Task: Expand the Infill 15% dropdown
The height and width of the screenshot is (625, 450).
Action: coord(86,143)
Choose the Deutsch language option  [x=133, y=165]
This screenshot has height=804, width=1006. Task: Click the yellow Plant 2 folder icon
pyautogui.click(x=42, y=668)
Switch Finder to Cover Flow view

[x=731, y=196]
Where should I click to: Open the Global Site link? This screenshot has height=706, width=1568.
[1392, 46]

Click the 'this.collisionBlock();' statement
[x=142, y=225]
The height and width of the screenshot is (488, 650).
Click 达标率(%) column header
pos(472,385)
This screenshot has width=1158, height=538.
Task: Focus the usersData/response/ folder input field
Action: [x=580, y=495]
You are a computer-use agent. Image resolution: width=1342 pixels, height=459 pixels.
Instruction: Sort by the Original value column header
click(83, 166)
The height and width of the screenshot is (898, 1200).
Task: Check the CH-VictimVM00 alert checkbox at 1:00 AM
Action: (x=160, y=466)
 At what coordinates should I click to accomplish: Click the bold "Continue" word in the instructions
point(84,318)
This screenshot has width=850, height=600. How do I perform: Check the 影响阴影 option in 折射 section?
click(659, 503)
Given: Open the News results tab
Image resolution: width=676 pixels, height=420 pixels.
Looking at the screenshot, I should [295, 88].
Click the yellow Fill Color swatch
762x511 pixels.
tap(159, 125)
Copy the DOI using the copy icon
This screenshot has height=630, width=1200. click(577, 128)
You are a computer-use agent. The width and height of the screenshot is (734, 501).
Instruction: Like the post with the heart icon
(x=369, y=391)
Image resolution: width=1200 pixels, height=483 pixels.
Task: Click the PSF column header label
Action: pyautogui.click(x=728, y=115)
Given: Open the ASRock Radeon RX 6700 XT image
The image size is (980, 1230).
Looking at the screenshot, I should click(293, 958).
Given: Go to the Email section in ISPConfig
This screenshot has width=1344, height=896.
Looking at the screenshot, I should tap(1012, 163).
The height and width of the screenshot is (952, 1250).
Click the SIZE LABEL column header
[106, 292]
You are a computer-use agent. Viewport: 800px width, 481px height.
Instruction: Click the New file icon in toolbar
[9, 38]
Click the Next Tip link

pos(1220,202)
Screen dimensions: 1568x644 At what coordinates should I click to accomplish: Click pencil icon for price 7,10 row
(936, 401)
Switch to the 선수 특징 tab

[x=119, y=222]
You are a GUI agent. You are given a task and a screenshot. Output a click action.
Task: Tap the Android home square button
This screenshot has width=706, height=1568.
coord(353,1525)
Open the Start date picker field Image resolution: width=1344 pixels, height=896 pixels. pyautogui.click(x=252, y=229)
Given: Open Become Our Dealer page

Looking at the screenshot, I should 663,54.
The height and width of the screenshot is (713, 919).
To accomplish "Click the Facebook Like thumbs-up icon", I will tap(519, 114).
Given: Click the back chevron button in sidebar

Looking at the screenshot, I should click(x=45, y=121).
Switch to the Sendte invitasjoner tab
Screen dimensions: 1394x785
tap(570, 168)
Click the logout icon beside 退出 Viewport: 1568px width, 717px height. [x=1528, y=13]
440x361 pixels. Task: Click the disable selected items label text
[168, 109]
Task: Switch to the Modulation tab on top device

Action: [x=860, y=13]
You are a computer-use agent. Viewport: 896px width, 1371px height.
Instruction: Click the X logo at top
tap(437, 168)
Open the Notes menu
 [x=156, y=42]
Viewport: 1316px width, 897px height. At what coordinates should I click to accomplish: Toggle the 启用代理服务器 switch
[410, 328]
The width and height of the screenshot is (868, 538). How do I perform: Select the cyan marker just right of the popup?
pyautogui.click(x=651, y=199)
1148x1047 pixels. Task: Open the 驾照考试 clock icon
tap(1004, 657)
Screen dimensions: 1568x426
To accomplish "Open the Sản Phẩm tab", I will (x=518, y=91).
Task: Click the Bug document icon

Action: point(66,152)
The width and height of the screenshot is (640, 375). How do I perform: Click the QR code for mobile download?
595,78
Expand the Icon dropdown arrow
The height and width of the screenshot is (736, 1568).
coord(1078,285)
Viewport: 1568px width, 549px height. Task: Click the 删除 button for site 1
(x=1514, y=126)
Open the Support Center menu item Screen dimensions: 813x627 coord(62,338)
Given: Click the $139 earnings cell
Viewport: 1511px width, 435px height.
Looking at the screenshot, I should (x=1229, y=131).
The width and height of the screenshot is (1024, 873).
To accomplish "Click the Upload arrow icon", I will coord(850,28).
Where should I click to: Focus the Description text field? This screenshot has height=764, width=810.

◆ ◆ ◆

--- Task to complete ---
Reproduce the material in full. Keep it identical to the original.

--- Answer ---
Task: Expand the Infill 15% dropdown
The height and width of the screenshot is (625, 450).
Action: coord(86,143)
Choose the Deutsch language option  [x=133, y=165]
This screenshot has height=804, width=1006. Task: Click the yellow Plant 2 folder icon
pyautogui.click(x=42, y=668)
Switch Finder to Cover Flow view

[x=731, y=196]
Where should I click to: Open the Global Site link? This screenshot has height=706, width=1568.
[1392, 46]

Click the 'this.collisionBlock();' statement
[x=142, y=225]
The height and width of the screenshot is (488, 650).
Click 达标率(%) column header
pos(472,385)
This screenshot has width=1158, height=538.
Task: Focus the usersData/response/ folder input field
Action: [x=580, y=495]
You are a computer-use agent. Image resolution: width=1342 pixels, height=459 pixels.
Instruction: Sort by the Original value column header
click(83, 166)
The height and width of the screenshot is (898, 1200).
Task: Check the CH-VictimVM00 alert checkbox at 1:00 AM
Action: (x=160, y=466)
 At what coordinates should I click to accomplish: Click the bold "Continue" word in the instructions
point(84,318)
This screenshot has width=850, height=600. How do I perform: Check the 影响阴影 option in 折射 section?
click(659, 503)
Given: Open the News results tab
Image resolution: width=676 pixels, height=420 pixels.
Looking at the screenshot, I should [295, 88].
Click the yellow Fill Color swatch
762x511 pixels.
tap(159, 125)
Copy the DOI using the copy icon
This screenshot has height=630, width=1200. click(577, 128)
You are a computer-use agent. The width and height of the screenshot is (734, 501).
Instruction: Like the post with the heart icon
(x=369, y=391)
Image resolution: width=1200 pixels, height=483 pixels.
Task: Click the PSF column header label
Action: pyautogui.click(x=728, y=115)
Given: Open the ASRock Radeon RX 6700 XT image
The image size is (980, 1230).
Looking at the screenshot, I should click(293, 958).
Given: Go to the Email section in ISPConfig
This screenshot has width=1344, height=896.
Looking at the screenshot, I should tap(1012, 163).
The height and width of the screenshot is (952, 1250).
Click the SIZE LABEL column header
[106, 292]
You are a computer-use agent. Viewport: 800px width, 481px height.
Instruction: Click the New file icon in toolbar
[9, 38]
Click the Next Tip link

pos(1220,202)
Screen dimensions: 1568x644 At what coordinates should I click to accomplish: Click pencil icon for price 7,10 row
(936, 401)
Switch to the 선수 특징 tab

[x=119, y=222]
You are a GUI agent. You are given a task and a screenshot. Output a click action.
Task: Tap the Android home square button
This screenshot has width=706, height=1568.
coord(353,1525)
Open the Start date picker field Image resolution: width=1344 pixels, height=896 pixels. pyautogui.click(x=252, y=229)
Given: Open Become Our Dealer page

Looking at the screenshot, I should 663,54.
The height and width of the screenshot is (713, 919).
To accomplish "Click the Facebook Like thumbs-up icon", I will tap(519, 114).
Given: Click the back chevron button in sidebar

Looking at the screenshot, I should click(x=45, y=121).
Switch to the Sendte invitasjoner tab
Screen dimensions: 1394x785
tap(570, 168)
Click the logout icon beside 退出 Viewport: 1568px width, 717px height. [x=1528, y=13]
440x361 pixels. Task: Click the disable selected items label text
[168, 109]
Task: Switch to the Modulation tab on top device

Action: [x=860, y=13]
You are a computer-use agent. Viewport: 896px width, 1371px height.
Instruction: Click the X logo at top
tap(437, 168)
Open the Notes menu
 [x=156, y=42]
Viewport: 1316px width, 897px height. At what coordinates should I click to accomplish: Toggle the 启用代理服务器 switch
[410, 328]
The width and height of the screenshot is (868, 538). How do I perform: Select the cyan marker just right of the popup?
pyautogui.click(x=651, y=199)
1148x1047 pixels. Task: Open the 驾照考试 clock icon
tap(1004, 657)
Screen dimensions: 1568x426
To accomplish "Open the Sản Phẩm tab", I will (x=518, y=91).
Task: Click the Bug document icon

Action: point(66,152)
The width and height of the screenshot is (640, 375). How do I perform: Click the QR code for mobile download?
595,78
Expand the Icon dropdown arrow
The height and width of the screenshot is (736, 1568).
coord(1078,285)
Viewport: 1568px width, 549px height. Task: Click the 删除 button for site 1
(x=1514, y=126)
Open the Support Center menu item Screen dimensions: 813x627 coord(62,338)
Given: Click the $139 earnings cell
Viewport: 1511px width, 435px height.
Looking at the screenshot, I should (x=1229, y=131).
The width and height of the screenshot is (1024, 873).
To accomplish "Click the Upload arrow icon", I will coord(850,28).
Where should I click to: Focus the Description text field? This screenshot has height=764, width=810.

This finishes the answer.